SET EXERCISE> Offset every answer coordinate by 93 and rewrite the lines from the one containing "Image resolution: width=1038" through the one containing "Action: click(295, 604)", keeping all other text in those lines unchanged. Leave the pictures out of your output.

EXERCISE DATA>
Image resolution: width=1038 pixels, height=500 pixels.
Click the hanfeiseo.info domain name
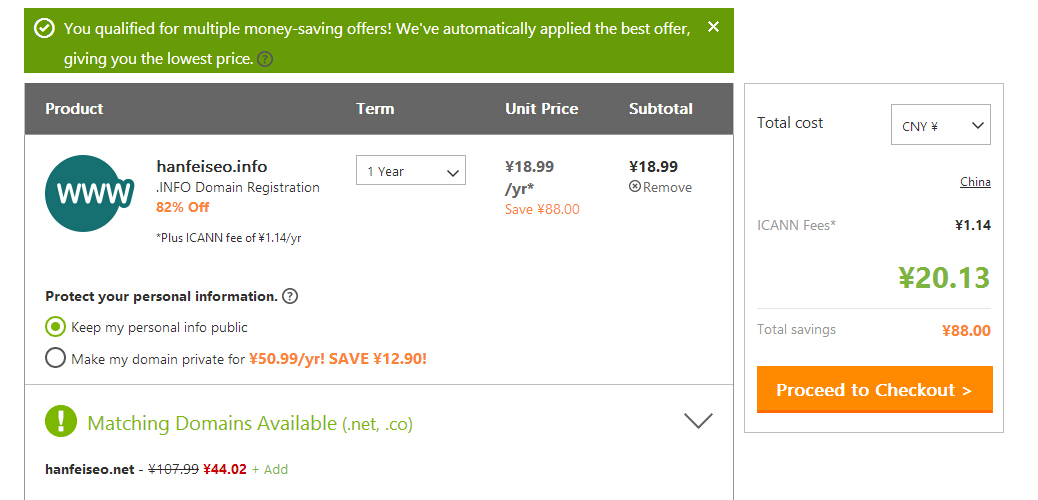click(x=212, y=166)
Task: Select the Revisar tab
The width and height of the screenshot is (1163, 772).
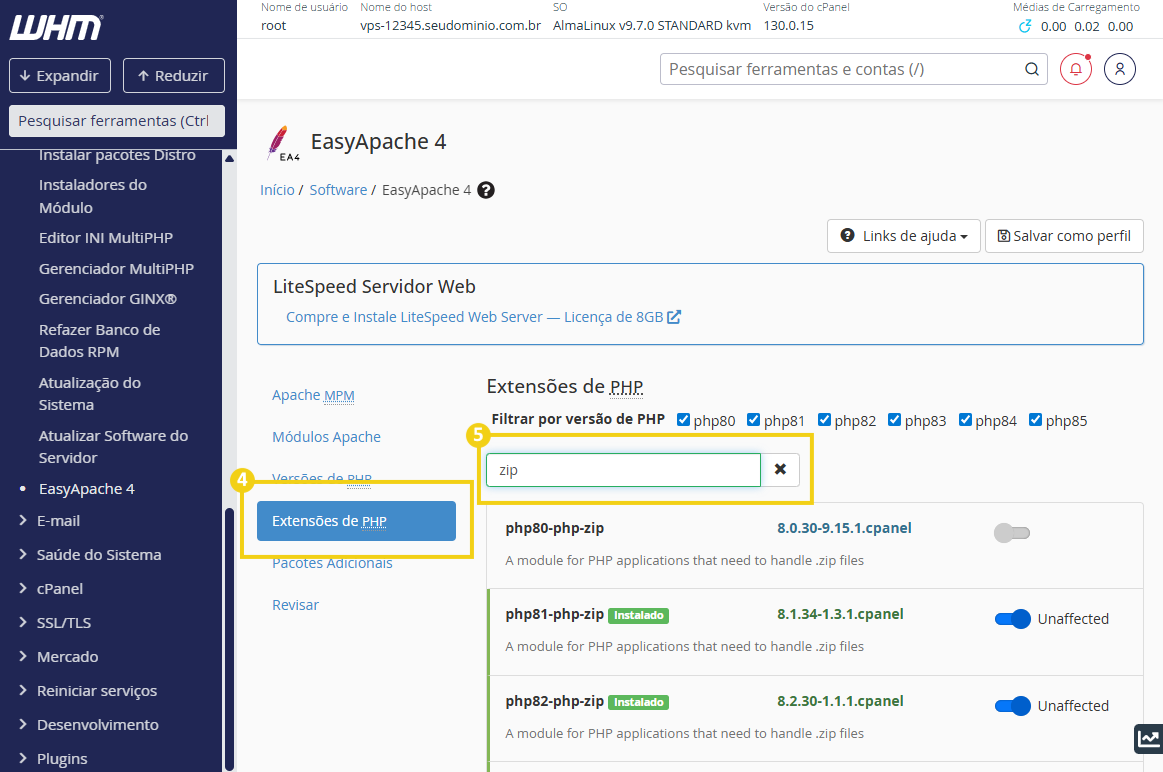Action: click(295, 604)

---

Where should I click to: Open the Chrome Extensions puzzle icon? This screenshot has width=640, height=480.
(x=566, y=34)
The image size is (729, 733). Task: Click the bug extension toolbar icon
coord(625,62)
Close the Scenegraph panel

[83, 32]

ANSWER TO THIS EXERCISE>
Image resolution: width=1038 pixels, height=500 pixels.
Click the hanfeiseo.info domain name
click(x=305, y=259)
Task: Select the Revisar tab
The width and height of the screenshot is (1163, 772).
Action: click(388, 697)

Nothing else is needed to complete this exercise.